April 8, 2014

The Elephant in the Living Room

Michael Webber, 2010
This documentary focuses on the subculture of exotic animal collectors who recklessly attempt to obtain everything from Bengal Tigers to Gaboon Vipers.

Michael Webber directs a detailed documentary with a topic immediately interesting on paper. The fascination that some Americans have with exotic animals is quite cleverly explained when a doctor being interviewed in the film explains during his missionary trips to Africa he noticed that the residents kept their distance from the poisonous snakes. But some Americans try to get closer to them. They ignore the risks. They even put them in the hands of our children. Obviously its a small fraction of the American population, because most of us are quite happy having a golden retriever. These exotic animal collectors are looking for something more. There are voids to fill. Statements to make. There is a certain irony to it, because a dog has a lot more to offer than a reptile who is really only focused on it's next meal. It's not to say that all of the animals are completely shut off emotionally. The lions shown on Ohio hillbilly Terry Brumfield's property clearly have SOME kind of emotional connection to him. He feels it justifies possessing them. But there's much more to it. He seems to be a very lonely person. He seems to be quite isolated from the rest of society, and when he IS in public he is eager to show off the offspring of his carnivorous pets. There's a sense of entitlement that these people have that is frustrating, irresponsible, and also cruel.

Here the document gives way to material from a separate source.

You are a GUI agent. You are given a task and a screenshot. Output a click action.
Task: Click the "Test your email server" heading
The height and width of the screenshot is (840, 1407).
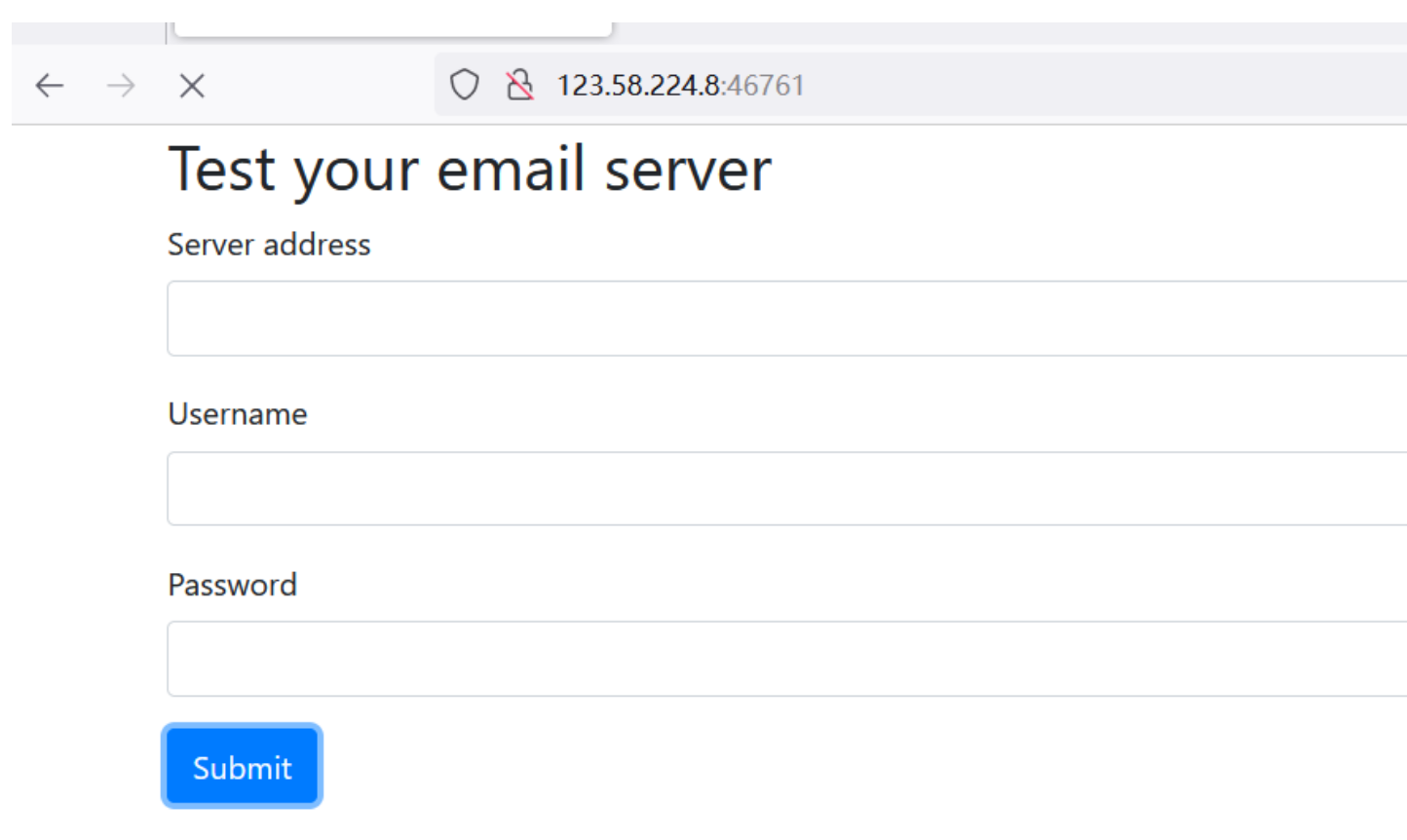[x=470, y=170]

The hero of the film is clearly Public Safety Officer Tim Harrison. He works tirelessly to find homes for the animals that constantly become too much to care for or unwanted, selflessly cleaning up everyone else's mess. Tim's work is like that of an inner-city police officer, no matter how many hours he puts in the problems will never go away. An existential grindstone.

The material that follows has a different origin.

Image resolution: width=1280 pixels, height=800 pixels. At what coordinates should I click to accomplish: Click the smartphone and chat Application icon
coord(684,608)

While the film examines the subculture, it doesn't make emotional impression like animal-based documentaries tend to do (Grizzly Man, Blackfish, The Cove). It's difficult to come away from it with anything really memorable like the aforementioned docs. If only Webber could have dug a little deeper. What if he was able to spend more time at the Amish exotic pet auction? Go deeper into the underworld? It would have been worth the risk. The film takes the easy path of demonizing the animal collectors. It ultimately comes off as more of an extended episode of Animal Planet's Fatal Attractions.